Cette nuance n’enlève rien à l’intérêt du lieu. Elle en révèle au contraire la véritable nature. Phủ Khống n’est pas seulement un monument commémoratif. C’est un lieu où l’histoire dynastique s’est progressivement transformée en récit moral. La valeur célébrée ici est celle de la trung, la fidélité, l’une des vertus fondamentales de l’éthique politique confucéenne. Mourir plutôt que trahir son souverain devient, dans cette lecture, l’expression ultime du devoir. Les sept dignitaires sont ainsi moins commémorés pour leur rôle administratif que pour le choix qui leur est attribué : avoir préféré la mort au reniement de leur fidélité. Le sanctuaire lui-même occupe une large terrasse au pied des montagnes Vông Cung et Sơn Dương. La stèle précise qu’il est orienté vers le sud-est et adossé au relief. Son architecture traditionnelle est organisée selon un plan en forme du caractère Đinh, 丁, disposition fréquente dans les temples vietnamiens où deux bâtiments principaux sont disposés perpendiculairement. Le cadre participe largement à l’impression produite par le lieu. Contrairement aux grands temples royaux de Hoa Lư, Phủ Khống demeure relativement retiré. Le sanctuaire semble encore dépendre du relief qui l’entoure : montagnes calcaires, végétation dense et anciennes zones humides l’isolent du monde extérieur.

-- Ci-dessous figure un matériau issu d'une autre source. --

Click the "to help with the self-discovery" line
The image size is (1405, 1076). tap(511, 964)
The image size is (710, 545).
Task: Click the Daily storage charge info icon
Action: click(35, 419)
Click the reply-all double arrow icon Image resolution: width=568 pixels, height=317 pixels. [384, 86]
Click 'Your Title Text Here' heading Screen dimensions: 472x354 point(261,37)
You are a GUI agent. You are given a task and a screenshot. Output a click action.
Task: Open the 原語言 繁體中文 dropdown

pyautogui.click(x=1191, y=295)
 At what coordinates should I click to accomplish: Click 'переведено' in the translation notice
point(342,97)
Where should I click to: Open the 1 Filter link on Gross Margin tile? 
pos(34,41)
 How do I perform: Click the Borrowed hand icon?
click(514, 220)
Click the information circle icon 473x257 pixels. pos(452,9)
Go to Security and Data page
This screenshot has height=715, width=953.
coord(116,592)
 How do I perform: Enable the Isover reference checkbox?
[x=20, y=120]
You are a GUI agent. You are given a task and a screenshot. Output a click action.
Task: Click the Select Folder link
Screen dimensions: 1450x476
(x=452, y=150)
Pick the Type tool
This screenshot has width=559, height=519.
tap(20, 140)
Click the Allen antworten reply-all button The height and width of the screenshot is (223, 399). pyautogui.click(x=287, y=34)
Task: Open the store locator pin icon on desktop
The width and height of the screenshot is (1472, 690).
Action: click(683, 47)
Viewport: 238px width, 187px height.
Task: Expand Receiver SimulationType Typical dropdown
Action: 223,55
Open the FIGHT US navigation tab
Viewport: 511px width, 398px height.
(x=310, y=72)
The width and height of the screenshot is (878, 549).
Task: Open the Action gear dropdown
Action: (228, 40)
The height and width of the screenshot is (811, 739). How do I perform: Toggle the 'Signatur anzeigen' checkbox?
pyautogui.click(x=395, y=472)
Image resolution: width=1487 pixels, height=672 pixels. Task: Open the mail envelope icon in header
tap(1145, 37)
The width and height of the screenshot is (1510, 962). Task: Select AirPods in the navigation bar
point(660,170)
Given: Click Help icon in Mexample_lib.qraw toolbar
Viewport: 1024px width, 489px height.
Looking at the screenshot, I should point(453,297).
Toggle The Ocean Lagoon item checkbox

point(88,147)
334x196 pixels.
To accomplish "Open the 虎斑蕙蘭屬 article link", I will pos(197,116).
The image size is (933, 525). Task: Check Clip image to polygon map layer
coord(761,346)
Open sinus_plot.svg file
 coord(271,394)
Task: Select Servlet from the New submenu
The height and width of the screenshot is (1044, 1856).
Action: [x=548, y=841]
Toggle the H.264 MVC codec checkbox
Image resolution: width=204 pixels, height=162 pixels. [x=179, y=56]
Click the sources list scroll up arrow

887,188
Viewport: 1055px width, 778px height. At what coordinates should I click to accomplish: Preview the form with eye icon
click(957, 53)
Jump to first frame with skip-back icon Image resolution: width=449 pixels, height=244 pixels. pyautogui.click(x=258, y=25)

Et puis il y a l’arbre. Le cây thị est aujourd’hui l’un des éléments les plus célèbres de Phủ Khống. La tradition locale lui attribue près d’un millénaire d’existence et le relie directement aux sept dignitaires. Un âge aussi considérable est évidemment difficile à établir scientifiquement, et il vaut mieux parler d’un arbre « traditionnellement considéré comme millénaire » plutôt que d’en faire un fait botanique démontré. Mais son importance n’est pas véritablement là. Dans la mémoire du sanctuaire, l’arbre est devenu un témoin vivant du passé. La tradition lui attribue même une particularité : il produirait deux formes de fruits, les plus gros étant offerts aux visiteurs, tandis que les plus petits accompagneraient le thé. Qu’elle soit botaniquement exceptionnelle ou amplifiée par le récit populaire importe presque moins que ce qu’elle signifie. L’arbre relie la fidélité des morts à l’hospitalité des vivants.
La stèle résume cette mémoire dans un poème particulièrement révélateur :
« Sept grands serviteurs suivirent leur roi jusque dans la mort,
Fidèles à la juste cause, ils ne regrettèrent pas leur vie.
La fumée de l’encens monte sans cesse au Phủ Khống,
Pendant mille ans, les descendants se souviendront de leurs bienfaiteurs.L’ancien arbre thị continue toujours de fleurir,
Sacré est désormais son vieux tronc.
Il donne deux sortes de fruits au parfum suave :
Les gros pour accueillir les hôtes, les petits pour accompagner le thé. »
Le texte est intéressant parce qu’il associe deux formes de mémoire. La première est héroïque : celle des hommes qui auraient donné leur vie par fidélité aux Đinh. La seconde est beaucoup plus quotidienne : celle d’un arbre qui continue de fleurir et dont les fruits sont offerts aux visiteurs. C’est précisément cette combinaison qui fait la singularité de Phủ Khống. Là où les temples de Đinh Tiên Hoàng et de Lê Đại Hành célèbrent les fondateurs de l’État, Phủ Khống honore ceux qui, selon la tradition, choisirent de mourir pour leur rester fidèles. Le sanctuaire rappelle ainsi qu’à Hoa Lư la mémoire nationale ne s’est pas seulement construite autour des rois et des victoires. Elle conserve aussi le souvenir de leurs serviteurs, transformés par les siècles en figures exemplaires de loyauté.